Extrait du document:
===============
Mustapha Saïd Ahmed

02/10/2019 - par Ahmed KhamisLea Senna - Culture

On a décidé de faire une série d’articles autour de chanteurs et chanteuses soudanais.e.s connu.e.s pour leur engagement politique et leurs paroles contre la dictature. Aujourd’hui on vous propose de parler de Mustapha Saïd Ahmed et d’écouter une de ses chansons sur l’exil.

Mustapha Said Ahmed est un célèbre chanteur des années 80-90, reconnaissable à sa coupe de cheveux et ses lunettes rectangulaires. Il a chanté une centaine de textes, repris et arrangés à partir de poèmes. Pour écouter les chansons tout au long de cet article, cliquez sur le nom des chansons, qui vous emmènera vers un lien Youtube. 

Membre du Parti Communiste soudanais, il était issu d’une famille d’agriculteurs modestes. Il considérait que la vie simple des gens était un bon sujet de chansons. Il se faisait appeler le « chanteur du peuple ». Il chantait pour les travailleurs des ports de l’Est du Soudan, et pour les vendeuses à la sauvette, les femmes qui viennent des périphéries des villes et qui vendent l’alcool local dans les rues. On raconte qu’un jour il a entendu ces vendeuses chanter, et il a repris leur texte pour en faire une chanson qui exprime leur fierté et leur force (« Al-Maatuga w maataga w munatega » - littéralement, « celles qui sont libres, qui libèrent et qui sont libérées »). Il était connu pour sa modestie et sa simplicité, il se promenait dans Khartoum et discutait avec les gens dans les cafés des quartiers populaires. Ses chansons s’appuient sur des mélodies simples, et un rythme classique à cinq temps.

Il a aussi chanté « Am Abdelrahim » (L’oncle Abdelrahim), une chanson qui parle de la vie d’un homme qui s’appelle Abdelrahim, qui travaille comme porteur au marché, qui sort chaque jour pour travailler et pouvoir nourrir sa famille. Il est écrasé par les taxes et les impôts du gouvernement. Il lui arrive d’être poursuivi par la police, il a beaucoup d’ennuis, et finalement la chanson raconte qu’il meurt percuté par un train alors qu’il traversait les rails sur son âne. Ses chansons racontent souvent des histoires de personnages, avec des images très fortes.
===============
La consigne:
Pouvez-vous écrire la suite de l'article ci-dessus consacré au chanteur Mustapha Saïd Ahmed, en reprenant juste après sa dernière phrase ?

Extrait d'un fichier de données
===============
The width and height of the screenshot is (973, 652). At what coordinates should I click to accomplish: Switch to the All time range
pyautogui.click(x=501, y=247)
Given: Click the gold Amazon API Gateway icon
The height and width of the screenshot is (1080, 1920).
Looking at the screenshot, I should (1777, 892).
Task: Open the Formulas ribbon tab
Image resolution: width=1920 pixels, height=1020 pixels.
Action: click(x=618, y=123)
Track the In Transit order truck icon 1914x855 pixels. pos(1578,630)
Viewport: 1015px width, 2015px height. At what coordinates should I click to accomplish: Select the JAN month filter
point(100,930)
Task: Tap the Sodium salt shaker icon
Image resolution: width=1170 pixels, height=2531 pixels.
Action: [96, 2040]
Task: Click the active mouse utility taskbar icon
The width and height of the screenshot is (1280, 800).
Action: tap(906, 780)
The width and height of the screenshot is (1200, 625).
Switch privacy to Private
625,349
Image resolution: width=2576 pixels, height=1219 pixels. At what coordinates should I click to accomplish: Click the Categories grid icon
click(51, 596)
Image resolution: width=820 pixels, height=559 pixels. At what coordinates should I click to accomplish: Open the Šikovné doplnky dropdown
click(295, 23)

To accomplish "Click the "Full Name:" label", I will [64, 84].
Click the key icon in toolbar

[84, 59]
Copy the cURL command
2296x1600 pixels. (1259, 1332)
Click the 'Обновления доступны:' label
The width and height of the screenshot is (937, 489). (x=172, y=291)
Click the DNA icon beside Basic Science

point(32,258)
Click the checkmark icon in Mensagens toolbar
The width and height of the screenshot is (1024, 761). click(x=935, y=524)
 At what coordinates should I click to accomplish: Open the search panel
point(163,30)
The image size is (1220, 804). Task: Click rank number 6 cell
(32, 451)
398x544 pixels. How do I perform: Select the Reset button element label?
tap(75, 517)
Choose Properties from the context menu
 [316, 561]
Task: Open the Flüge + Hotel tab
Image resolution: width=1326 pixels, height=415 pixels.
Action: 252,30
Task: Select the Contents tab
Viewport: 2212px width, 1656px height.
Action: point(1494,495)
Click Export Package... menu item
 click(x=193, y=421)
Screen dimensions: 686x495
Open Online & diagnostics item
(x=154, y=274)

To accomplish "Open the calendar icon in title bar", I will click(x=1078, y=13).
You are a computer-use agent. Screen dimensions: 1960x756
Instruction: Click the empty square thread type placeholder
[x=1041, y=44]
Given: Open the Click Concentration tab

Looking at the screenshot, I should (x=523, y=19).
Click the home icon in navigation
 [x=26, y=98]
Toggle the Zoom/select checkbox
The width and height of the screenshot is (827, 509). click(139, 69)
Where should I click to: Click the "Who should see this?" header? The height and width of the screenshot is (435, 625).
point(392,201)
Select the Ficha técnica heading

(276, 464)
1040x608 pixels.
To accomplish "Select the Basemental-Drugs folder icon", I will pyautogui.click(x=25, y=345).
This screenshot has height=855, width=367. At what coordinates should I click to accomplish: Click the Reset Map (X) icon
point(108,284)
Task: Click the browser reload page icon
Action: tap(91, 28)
===============
Résultat obtenu:
Mustapha Saïd Ahmed était enseignant au lycée, et c’est par son stylo qu’il avait choisi de résister au régime et d’exprimer ses idées. Dans une de ses chansons, appelée « Min Hagi Aghani Leshaabi » (J’ai le droit de chanter pour mon peuple), il écrit : « J’ai le droit de chanter pour mon peuple, et le peuple me donne ce droit / Mon cœur n’est pas dans tes mains [mains du régime] / Mais dans les miennes / C’est le peuple qui m’a appris / Comment chanter pour la terre, la pluie et les outils [récoltes] ».

Il termine sa chanson en appelant à la paix, la liberté et la justice, il répète ces mots plusieurs fois jusqu’à ce que la musique s’arrête enfin. Ces mots sont l’un des slogans les plus importants des révolutions soudanaises. Cette chanson est connue de tous, et il n’est pas rare que parmi les militants de la gauche soudanaise, cette chanson soit reprise et chantée. Mustapha a chanté pour l’unité du peuple soudanais, et pour leur révolte.

Dans la chanson « Ma at-tuyur » (Avec les oiseaux), il compare les dirigeants et leurs complices (kizan) à des oiseaux, qui voguent sans direction et sans plan. Il dit alors, parlant du peuple soudanais, « et nous, nous allons dans toutes les villes et nous construisons nos nids par les chansons », « plantant la joie sur les chemins malgré les circonstances ». Mustapha Saïd Ahmed a été arrêté de nombreuses fois par les services de sécurité, notamment à cause de cette chanson. 

Dans les années 90, il a quitté le Soudan à cause de graves problèmes de santé, d’abord pour aller en Egypte, puis au Qatar. Au moment de son dernier départ, qu’il savait sûrement être les derniers instants de sa vie au Soudan, ses amis l’entouraient à l’aéroport, et son ami et camarade Gasim Abuzaid, qui était aussi poète, lui a écrit et lu un poème. Mustafa Saïd Ahmed a tout de suite repris et composé le poème en le chantant avec les autres, au milieu de l’aéroport. Tout le monde était en larmes. Cette chanson sur le voyage et l’exil est souvent écoutée par ceux et celles qui ont fui le pays, jusqu’à aujourd’hui. Une chanson qui rappelle le départ, une chanson qui nous berce et que l’on écoute tard dans la nuit, loin du Soudan, des amis, de la famille. Elle s’appelle « Safer » (le poème original s’appelle « Msafer »), c’est-à-dire « Voyageur » : c’est son ami Gasim Abuzaid qui s’adresse à lui (Mustafa Saïd Ahmed) dans ce texte.

Ses chansons sur l’exil sont parmi les plus belles dans la musique soudanaise. Le poète Salah Haj Saïd, qui a écrit plus d’une dizaine de textes pour ses chansons (parmi lesquels, « Al Huzn Al Nabeel », le Noble Chagrin, ou « Al Masafa », la Distance), écrivait : « je voyage dans des villes éloignées où seul Mustapha peut m’emmener lorsqu’il chante, par ses mots lumineux, sa mélodie débordante de douceur, un chant qui résume tous nos tourments ».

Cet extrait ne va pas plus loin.